- Required tasks
A – In the passage on the Silver Age Flash comics, which villain could defy gravity?
B – Reproduce the passage on the Silver Age Flash comics word for word, starting at "Such a one was" and ending at "feet could attain.".
C – Write what comes next in the passage on the Silver Age Flash comics, picking up after its final sentence.

John Broome and Gardner Fox would write the bulk of the early tales, introducing a “big science” sensibility and, courtesy of Broome, a Rogues Gallery of fantastic foes which would become the template for all proper superheroes. After four Showcase try-outs the Vizier of Velocity won his own title, picking up the numbering of Flash Comics which had folded in 1949 after 104 issues.

Such a one was Grodd, sole malcontent of a race of hyper-evolved simians who in Broome, Infantino & Joe Giella’s ‘Return of the Super-Gorilla’ (Flash #107, June 1959) lured the Scarlet Speedster to the centre of the Earth and a lost race of bird-men. Another was The Trickster, a prankster-bandit who could defy gravity. In his debut appearance ‘Danger in the Air!’ (Flash #1113, June 1960), Broome, Infantino & Giella provided the ideal counterpart to the rather stuffy hero whilst #119’s ‘The Mirror-Master’s Magic Bullet’ (March 1967 and inked by Murphy Anderson) showed the hero’s wits were always faster than any speed his feet could attain.

Ductile Detective Elongated Man began as a Flash cameo and his subsequent guest-shots were always a benchmark for offbeat thrills. In #124 (November 1961, inked by Giella) Captain Boomerang’s ‘Space Boomerang Trap’ led to an extra-dimensional invasion and an uneasy alliance of heroes and villain whereas next issue’s epic ‘The Conquerors of Time!’ was a mind-boggling classic as time-travelling aliens attempted to subjugate Earth in 2287AD by preventing fissionable elements from forming in 100,842,246BC. Antediluvian lost races, another pivotal role for Kid Flash Wally West (easily the most trusted and responsible sidekick of the Silver Age), the introduction of the insanely cool Cosmic Treadmill plus spectacular action make this a benchmark of quality graphic narrative.

‘Flash of Two Worlds’ (not included here so see either Showcase Presents the Flash volume 2 or the aforementioned Flash: the Greatest Stories Ever Told 2007 tpb) revived the Golden Age Flash, and by implication, the whole 1940s DC pantheon, by introducing the concept of parallel worlds and multiple Earths which became the bedrock of the entire continuity, and which the company still mines to such great effect.

- Extracted information
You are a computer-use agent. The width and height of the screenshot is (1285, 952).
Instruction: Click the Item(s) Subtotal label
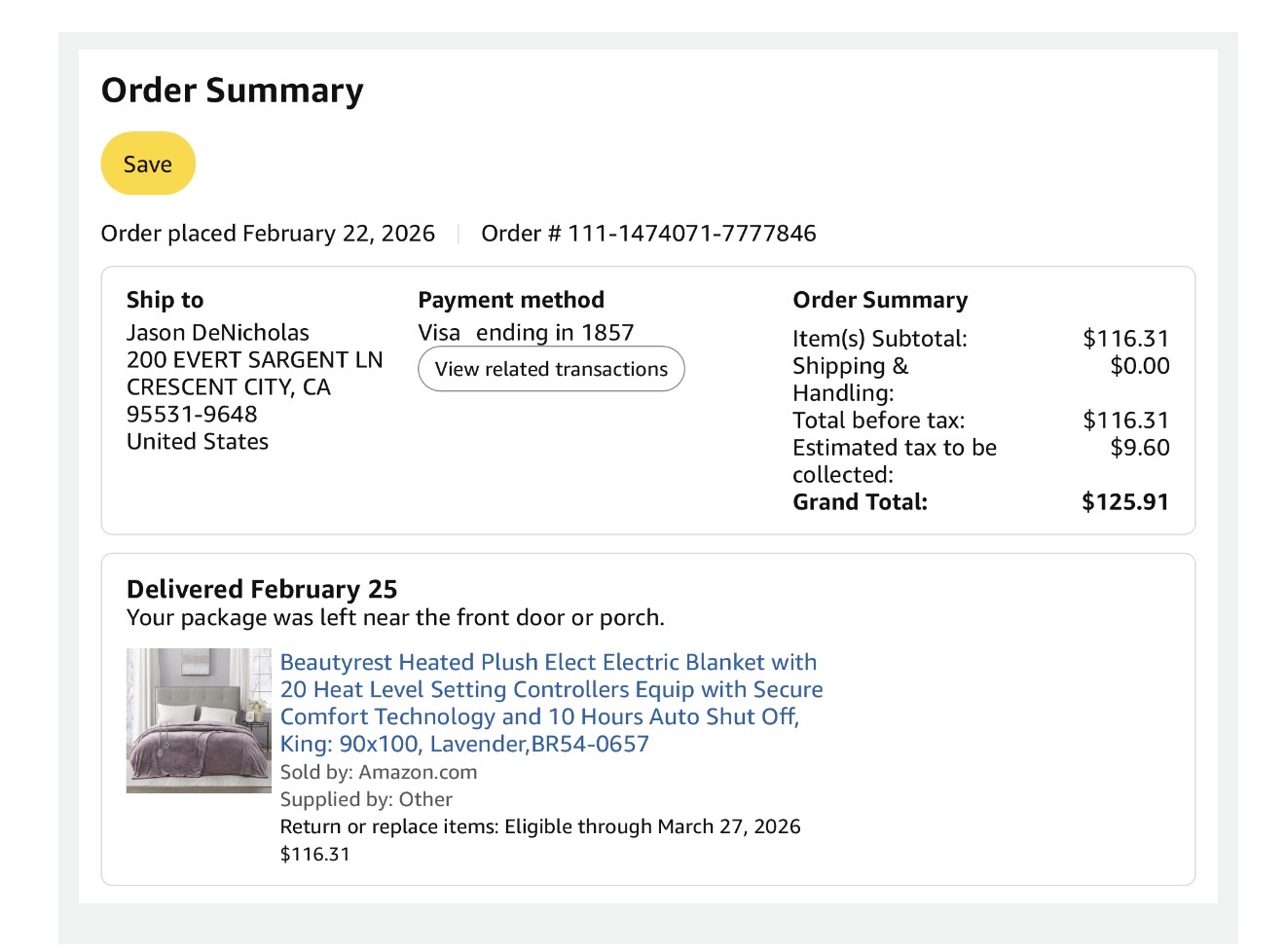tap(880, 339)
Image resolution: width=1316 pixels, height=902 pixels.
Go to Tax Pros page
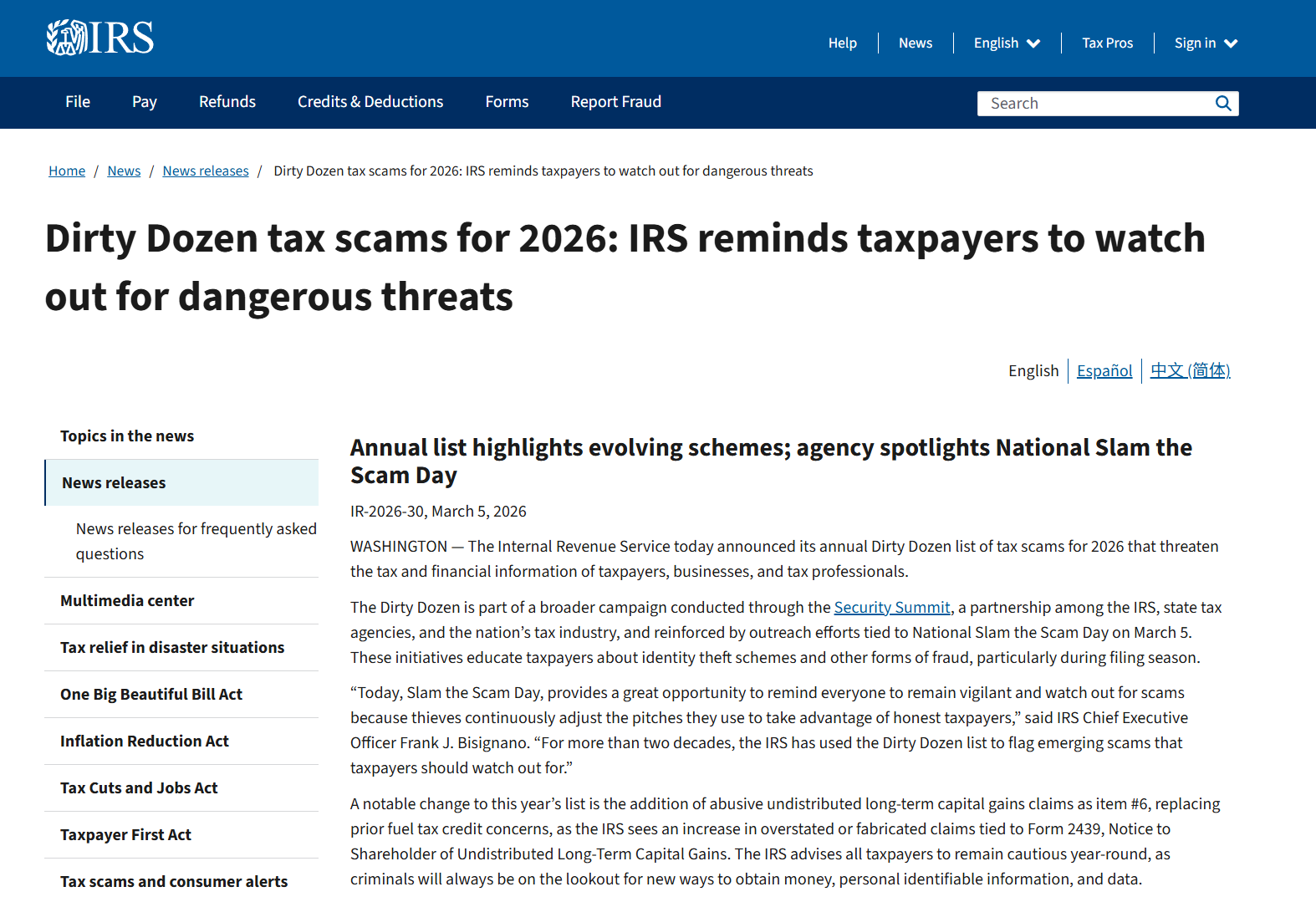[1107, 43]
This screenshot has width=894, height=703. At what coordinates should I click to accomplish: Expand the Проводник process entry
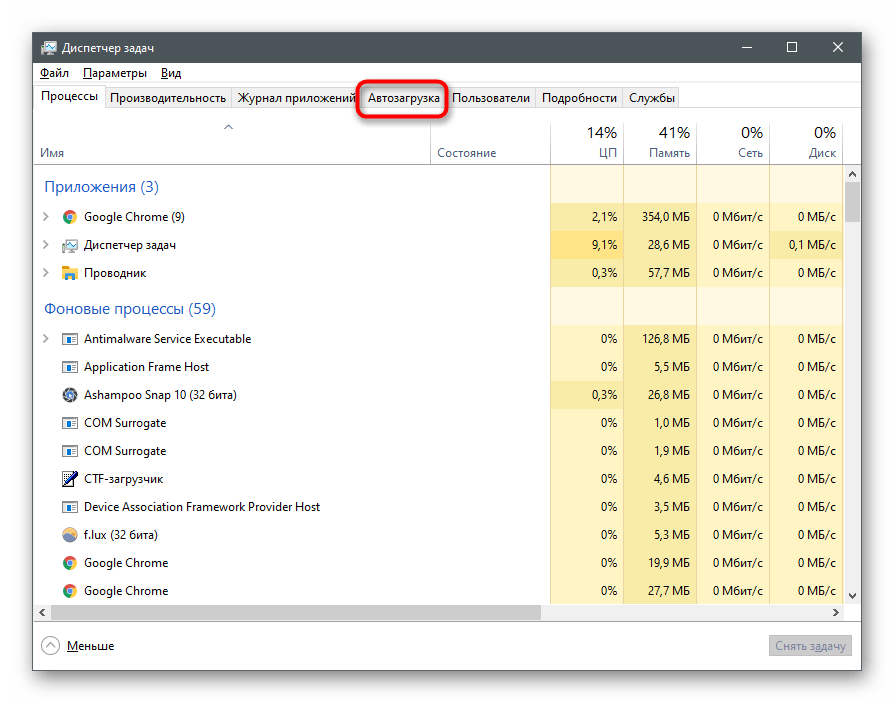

- Replies
A – The Trickster

B –
Such a one was Grodd, sole malcontent of a race of hyper-evolved simians who in Broome, Infantino & Joe Giella’s ‘Return of the Super-Gorilla’ (Flash #107, June 1959) lured the Scarlet Speedster to the centre of the Earth and a lost race of bird-men. Another was The Trickster, a prankster-bandit who could defy gravity. In his debut appearance ‘Danger in the Air!’ (Flash #1113, June 1960), Broome, Infantino & Giella provided the ideal counterpart to the rather stuffy hero whilst #119’s ‘The Mirror-Master’s Magic Bullet’ (March 1967 and inked by Murphy Anderson) showed the hero’s wits were always faster than any speed his feet could attain.

C –
What is included here is ‘Vengeance of the Immortal Villain!’ from Flash #137 (June 1963, written by Fox and inked by Giella) the third chronological Earth-2 crossover, which saw two Flashes unite to defeat 50,000 year old Vandal Savage and save the Justice Society of America: a tale which directly led into the veteran team’s first meeting with the Justice League of America and the start of all those beloved “Crisis” epics.

Barry Allen’s best friend was test pilot Hal Jordan who fought crime as an agent of the Guardians of the Universe, so the heroes joined forces on a regular basis. From Flash #143, March 1964 comes the intriguing high-tech mystery ‘Trail of the False Green Lanterns!’ by John Broome, Infantino and Giella, who also produced the award-winning and deeply moving ghost-story ‘The Doorway to the Unknown!’ (#148, November 1964).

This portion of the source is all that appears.